◆ Objective ◆
In the listing, starting at the line that contains "Given: Edit the" and ending at the last line, swap "pencil icon" for "pen icon" and write out those lines with nothing else changed. Leave the pictures out.

[Element and text location data]
=-=-=-=-=

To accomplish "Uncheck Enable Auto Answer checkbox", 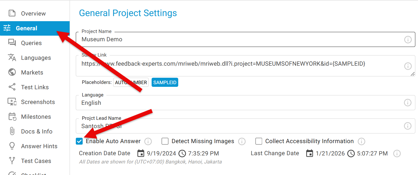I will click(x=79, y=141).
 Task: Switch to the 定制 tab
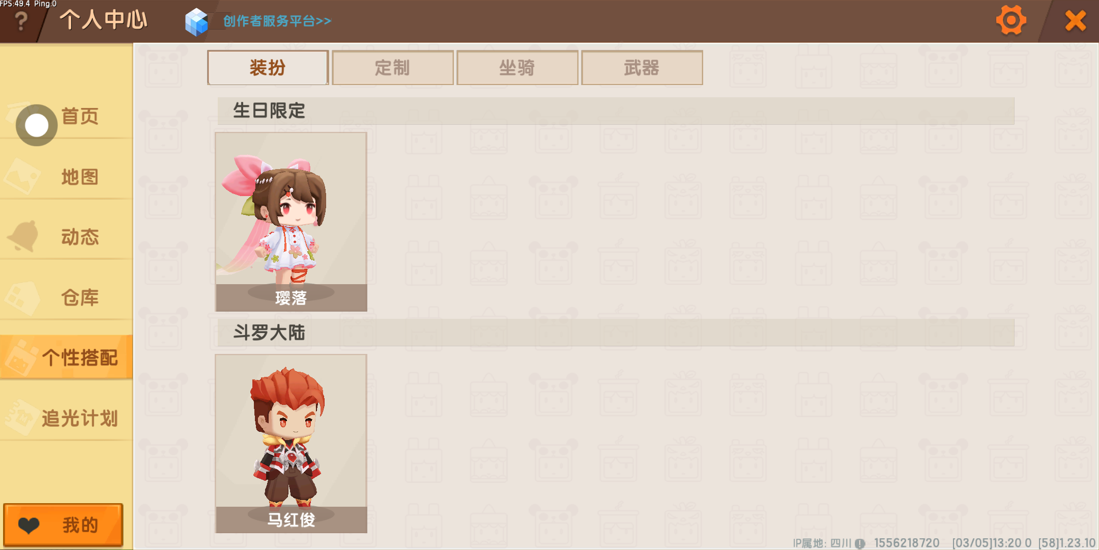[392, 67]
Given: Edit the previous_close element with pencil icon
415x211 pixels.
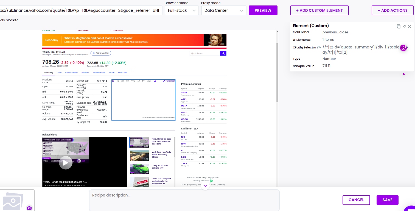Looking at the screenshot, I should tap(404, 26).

=-=-=-=-=

◆ The solution ◆
Given: Edit the previous_close element with pen icon
415x211 pixels.
Looking at the screenshot, I should tap(404, 26).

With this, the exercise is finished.